UNITED STATES

                       SECURITIES AND EXCHANGE COMMISSION

                             Washington, D.C. 20549

                                    FORM 8-K
                                 CURRENT REPORT

    PURSUANT TO SECTIONS 13 OR 15(d) OF THE SECURITIES EXCHANGE ACT OF 1934

       Date of report (Date of earliest event reported): October 27, 2005

                              AVID TECHNOLOGY, INC.
             (Exact Name of Registrant as Specified in Its Charter)


            Delaware                       0-21174                04-2977748
(State or Other Jurisdiction of   (Commission File Number)    (I.R.S. Employer
 Incorporation or Organization)                              Identification No.)


            Avid Technology Park, One Park West, Tewksbury, MA   01876
               (Address of Principal Executive Offices)        (zip code)


       Registrant's telephone number, including area code: (978) 640-6789


               ---------------------------------------------------
          (Former Name or Former Address, if Changed Since Last Report)


        Check the appropriate box below if the Form 8-K filing is intended to
simultaneously satisfy the filing obligation of the registrant under any of the
following provisions (see General Instruction A.2. below):

/ /  Written communications pursuant to Rule 425 under the
     Securities Act (17 CFR 230.425)

/ /  Soliciting material pursuant to Rule 14a-12 under the
     Exchange Act (17 CFR 240.14a-12)

/ /  Pre-commencement communications pursuant to Rule 14d-2 (b) under
     the Exchange Act (17 CFR 240.14d-2(b))

> _What you are asked to do_
Reproduce the Form 8-K cover page between "Washington, D.C. 20549" and "in Its Charter)", inclusive, changing "October 27, 2005" to "November 3, 2005".

> _Stored records_
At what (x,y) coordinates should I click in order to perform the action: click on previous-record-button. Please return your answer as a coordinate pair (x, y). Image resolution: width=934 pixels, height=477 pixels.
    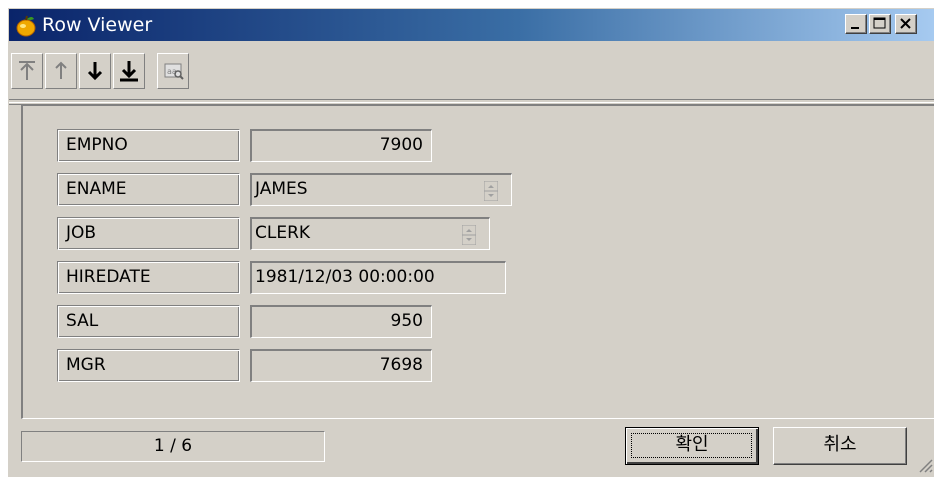
    Looking at the image, I should click on (61, 71).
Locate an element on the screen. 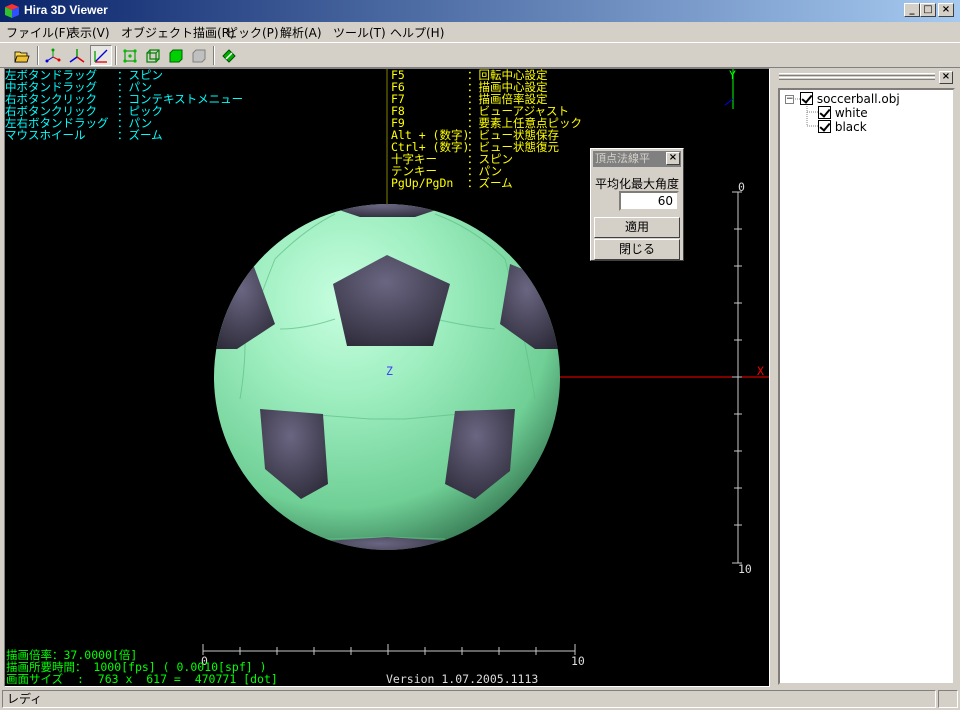 Image resolution: width=960 pixels, height=710 pixels. wireframe-button is located at coordinates (153, 56).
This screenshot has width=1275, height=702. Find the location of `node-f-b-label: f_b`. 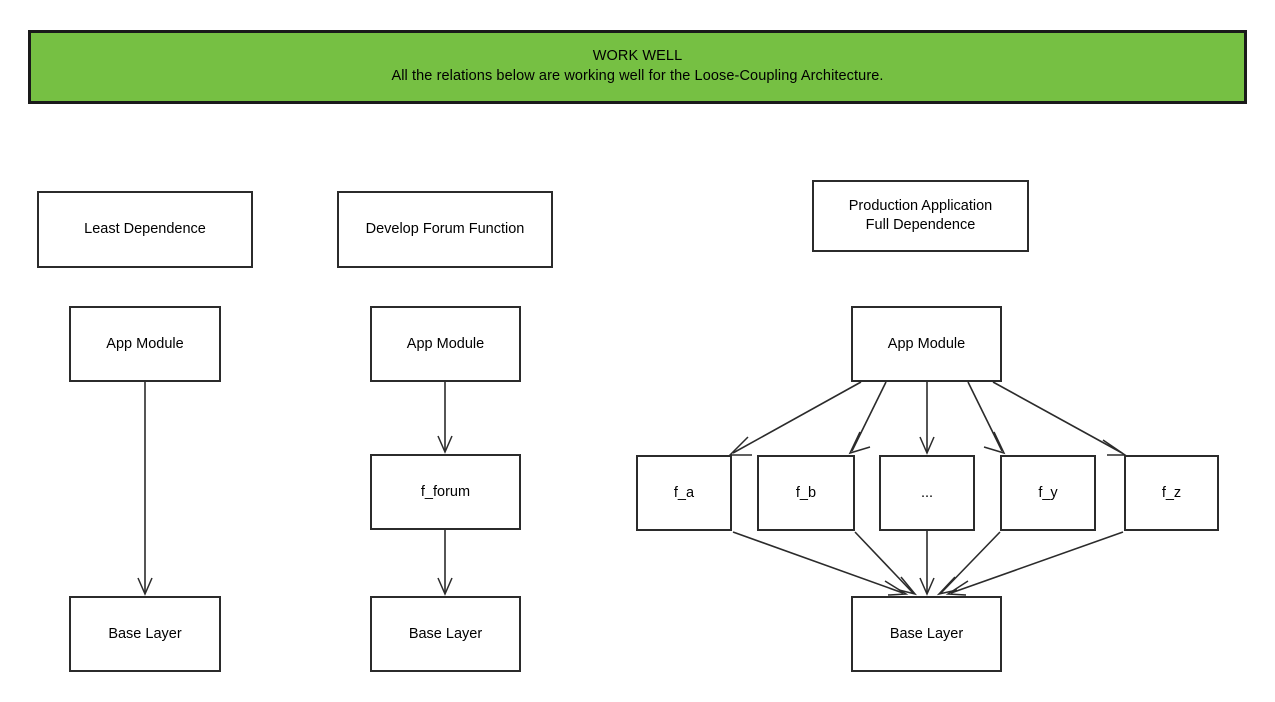

node-f-b-label: f_b is located at coordinates (806, 492).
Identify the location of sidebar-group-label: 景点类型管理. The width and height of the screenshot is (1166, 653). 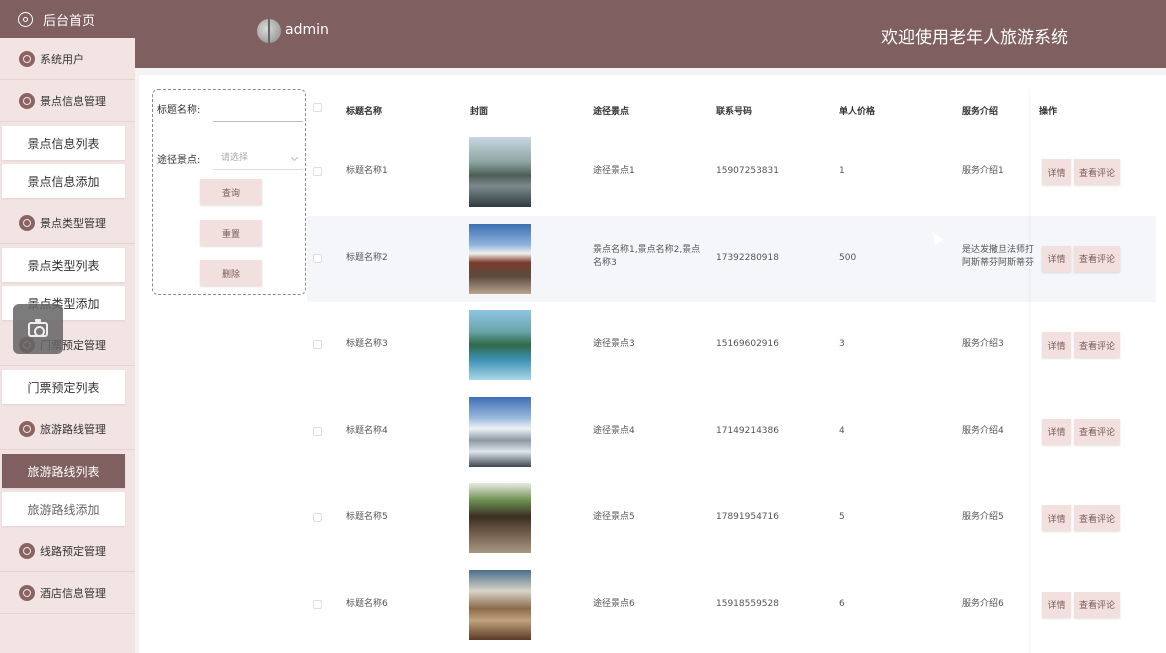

> _Your solution_
Washington, D.C. 20549

                                    FORM 8-K
                                 CURRENT REPORT

    PURSUANT TO SECTIONS 13 OR 15(d) OF THE SECURITIES EXCHANGE ACT OF 1934

       Date of report (Date of earliest event reported): November 3, 2005

                              AVID TECHNOLOGY, INC.
             (Exact Name of Registrant as Specified in Its Charter)